Anthony R. Birley (ed.), Oxford World's Classics: Tacitus: Agricola and Germany
Admission to Citizenship and Enrolment in a Chief's Retinue
They transact no business, public or private, except under arms. But it is their practice that no one may bear arms until the community has recognized him as fit to use them. Then in the assembly itself either one of the chiefs or his own father or his kinsmen present the young man with shield and spear. These are their equivalent of our toga; this is the first distinction conferred in youth. Up to this time the young men are regarded as belonging to their family, from now on they are part of the commonwealth. Especially noble birth or great services rendered by their fathers can gain the approval of a chief even for boys in their teens. They are attached to others of maturer years and those who have been already approved, and there is no shame in being seen among the chief's companions.

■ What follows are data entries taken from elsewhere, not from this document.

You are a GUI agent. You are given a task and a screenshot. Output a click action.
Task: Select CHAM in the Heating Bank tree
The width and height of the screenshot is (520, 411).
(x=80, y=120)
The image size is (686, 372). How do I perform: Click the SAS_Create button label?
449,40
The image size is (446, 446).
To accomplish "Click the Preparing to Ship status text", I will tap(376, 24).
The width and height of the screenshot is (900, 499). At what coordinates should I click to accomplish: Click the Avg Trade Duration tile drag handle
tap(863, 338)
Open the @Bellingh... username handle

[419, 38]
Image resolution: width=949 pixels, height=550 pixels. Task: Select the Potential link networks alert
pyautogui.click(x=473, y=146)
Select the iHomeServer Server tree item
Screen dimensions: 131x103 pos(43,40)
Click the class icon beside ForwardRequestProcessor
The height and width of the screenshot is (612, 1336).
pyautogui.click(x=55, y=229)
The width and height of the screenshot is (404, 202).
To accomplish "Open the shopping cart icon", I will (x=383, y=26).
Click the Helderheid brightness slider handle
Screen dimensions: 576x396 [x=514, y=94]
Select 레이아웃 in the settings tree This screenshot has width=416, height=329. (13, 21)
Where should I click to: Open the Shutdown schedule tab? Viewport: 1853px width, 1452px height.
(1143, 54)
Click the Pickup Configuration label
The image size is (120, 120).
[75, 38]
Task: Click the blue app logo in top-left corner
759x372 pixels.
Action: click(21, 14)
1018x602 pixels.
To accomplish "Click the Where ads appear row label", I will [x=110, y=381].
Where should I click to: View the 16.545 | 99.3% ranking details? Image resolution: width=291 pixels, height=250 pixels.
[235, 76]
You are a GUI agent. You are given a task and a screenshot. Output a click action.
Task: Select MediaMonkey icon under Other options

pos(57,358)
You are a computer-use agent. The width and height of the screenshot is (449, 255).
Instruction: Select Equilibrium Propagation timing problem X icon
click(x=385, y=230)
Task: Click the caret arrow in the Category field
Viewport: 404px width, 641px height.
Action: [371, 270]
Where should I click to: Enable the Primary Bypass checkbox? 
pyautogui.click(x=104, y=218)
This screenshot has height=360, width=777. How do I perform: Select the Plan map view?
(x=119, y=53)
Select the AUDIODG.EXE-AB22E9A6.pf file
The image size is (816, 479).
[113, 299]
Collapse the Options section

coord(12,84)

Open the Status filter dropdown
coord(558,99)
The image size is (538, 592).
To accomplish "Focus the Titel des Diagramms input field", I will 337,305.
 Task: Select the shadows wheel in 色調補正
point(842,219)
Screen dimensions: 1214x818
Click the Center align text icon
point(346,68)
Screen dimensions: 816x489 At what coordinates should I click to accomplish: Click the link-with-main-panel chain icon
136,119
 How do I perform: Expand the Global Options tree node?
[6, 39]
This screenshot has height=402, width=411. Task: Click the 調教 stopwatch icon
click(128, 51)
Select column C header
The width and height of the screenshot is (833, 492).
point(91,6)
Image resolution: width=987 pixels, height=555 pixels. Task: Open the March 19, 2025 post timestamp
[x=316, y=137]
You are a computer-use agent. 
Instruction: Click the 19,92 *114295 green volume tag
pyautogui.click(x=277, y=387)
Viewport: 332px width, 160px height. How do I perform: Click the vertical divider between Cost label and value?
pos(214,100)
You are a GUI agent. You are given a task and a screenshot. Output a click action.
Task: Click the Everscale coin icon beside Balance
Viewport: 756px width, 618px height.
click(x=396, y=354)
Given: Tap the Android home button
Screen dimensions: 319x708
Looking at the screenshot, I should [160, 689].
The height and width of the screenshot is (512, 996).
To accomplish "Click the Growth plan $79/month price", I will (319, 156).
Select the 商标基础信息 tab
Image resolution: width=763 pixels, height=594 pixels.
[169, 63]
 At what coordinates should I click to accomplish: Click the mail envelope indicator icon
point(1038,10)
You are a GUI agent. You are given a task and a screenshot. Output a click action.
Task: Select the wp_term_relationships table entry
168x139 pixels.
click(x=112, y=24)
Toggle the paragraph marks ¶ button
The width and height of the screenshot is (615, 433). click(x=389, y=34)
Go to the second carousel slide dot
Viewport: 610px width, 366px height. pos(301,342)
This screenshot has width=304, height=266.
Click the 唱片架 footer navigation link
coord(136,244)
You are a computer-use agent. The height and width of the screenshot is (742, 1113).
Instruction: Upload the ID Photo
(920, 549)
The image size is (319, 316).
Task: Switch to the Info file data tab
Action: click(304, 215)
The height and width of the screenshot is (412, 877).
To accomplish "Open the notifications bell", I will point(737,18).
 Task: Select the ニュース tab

There are grades of rank, indeed, within the retinue, determined by the chief whom they follow. There is great competition between the followers to gain the highest place in the chief's estimation, and among the chiefs as to which one has the largest and bravest retinue. This is their form of prestige, this means power for them: to be continually surrounded by a large train of picked young warriors is in time of peace a distinction, in war a protection. And it is not only in their own states that the chiefs gain glory and renown if they excel others in the number and valour of their followers. They are courted by embassies and honoured with presents. Very often their reputation itself decides the outcome of wars.